Our relative preference for INFO over TCS is based on its height to maximize growth potential.Our relative preference for INFO over TCS is based on its height to maximize growth potential.

INFO posted 6.3% q/q growth in CC (19.4% yoy), ahead of our estimate of 5.7%, on the back of a broad based performance. US dollar revenue grew 5.7% q/q (4.9% estimate) and 20.7% yoy in Q2 FY22. In terms of INR, Ebit/PAT grew 12% yoy. The growth was due to outperformance in Manufacturing (+42.5% YoY CC), BFSI (+20.5%), Retail (+17.2%), and Life Sciences (+26.1%). The US grew 23.1% year-over-year in CC, Europe increased 19.6%, and RoW increased only 4.7%.

TCV’s big deal of $2.15 billion was minor (new net 37%).
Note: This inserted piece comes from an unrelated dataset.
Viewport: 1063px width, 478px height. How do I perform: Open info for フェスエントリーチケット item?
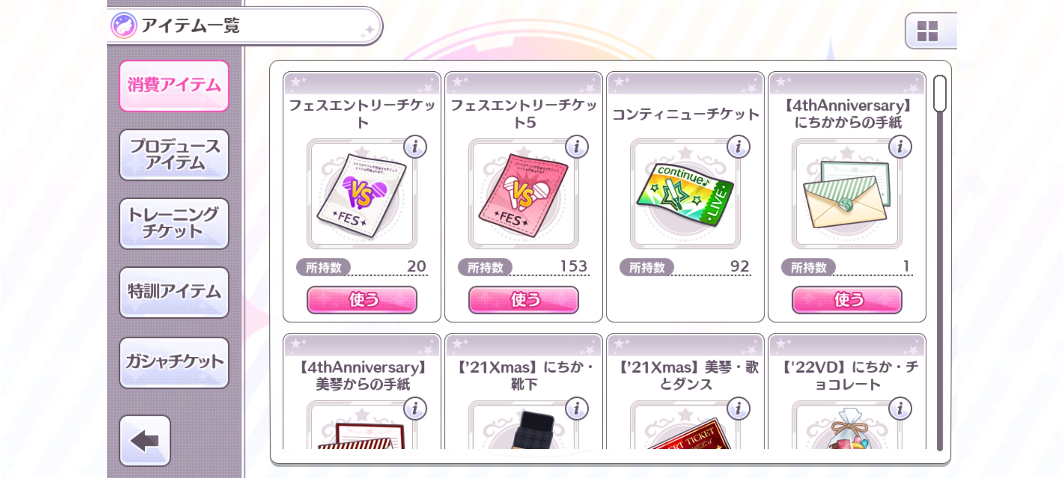pos(415,146)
However, management indicated good traction in medium and small sized deals, and emphasized that the pipeline remains strong in light of strong demand. Ebit margin decreased 10 basis points q/q to 23.6%, above our estimate of 22.3%, despite the impact of higher subcontracting expenses and wage increases in Q2 FY22. Usage (+70 basis points) remains quarter) and the external mix (+50 basis points) extended, despite strong hiring (11.7 thousand basis points, up 4.4%) in Q2 FY22.

We were positively surprised by the increase in INFO’s fiscal year 22 US dollar revenue growth guidance to 16.5-17.5% annually (from 14-16%), an increase of 200 basis points in the mid-point versus our expectations of a 100 basis point rise. We continue to see room for profit and upside over the next two quarters as you benefit from a better focus on the big deal and demand tailwinds. Strong underlying growth (estimated +19% y/y) should allow INFO to maintain Ebit margin impact (due to supply side challenges) within a narrow range at the upper end of its guidance (held at 22-24%). Apart from operating leverage, it should also benefit from further flattening of the pyramid and ongoing operating efficiency measures in FY23.
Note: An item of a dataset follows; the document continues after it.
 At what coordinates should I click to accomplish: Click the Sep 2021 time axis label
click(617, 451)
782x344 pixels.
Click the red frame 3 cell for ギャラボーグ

We see a sharp increase in attrition (20.1% in Q2FY22, up 620 basis points qoq) on the matter, especially since utilization has been at a record high of 89.2%, which is unsustainable. This remains a controllable key.
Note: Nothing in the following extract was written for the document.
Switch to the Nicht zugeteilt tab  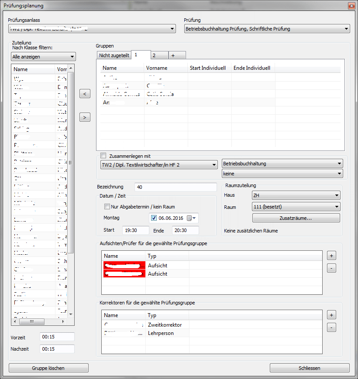click(x=114, y=55)
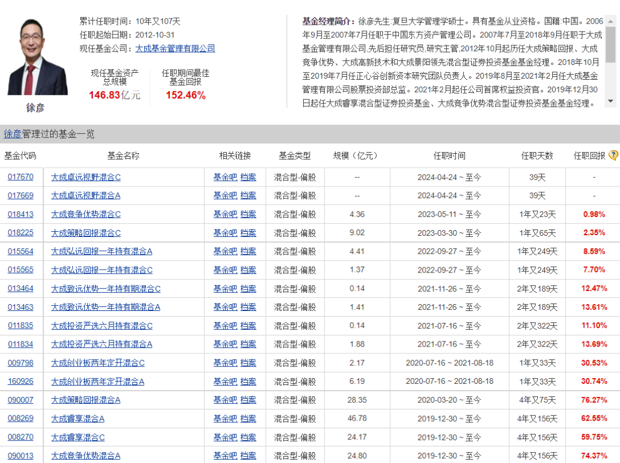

Evaluation and Presentation: We expect the company to deliver highest quarterly growth performance in FY22e on the back of strong capabilities and increased earnings for large deals in FY21. We increased our EPS estimate for FY22e by 2% thanks to stronger-than-expected performance in the second quarter. We continue to see INFO as a key beneficiary of accelerating IT spending, given its capabilities around cloud and digital transformation.

Our relative preference for INFO over TCS is based on its height to maximize growth potential. Since INFO outperformed TCS in FY21 and in the first half of FY22, we don’t expect any valuation difference between the two companies. Based on our revised estimates, the stock is currently trading at 26 times FY 23e EPS. We value the stock at 30x FY23e EPS, which implies a TP of Rs 1,960. We repeat the purchase evaluation.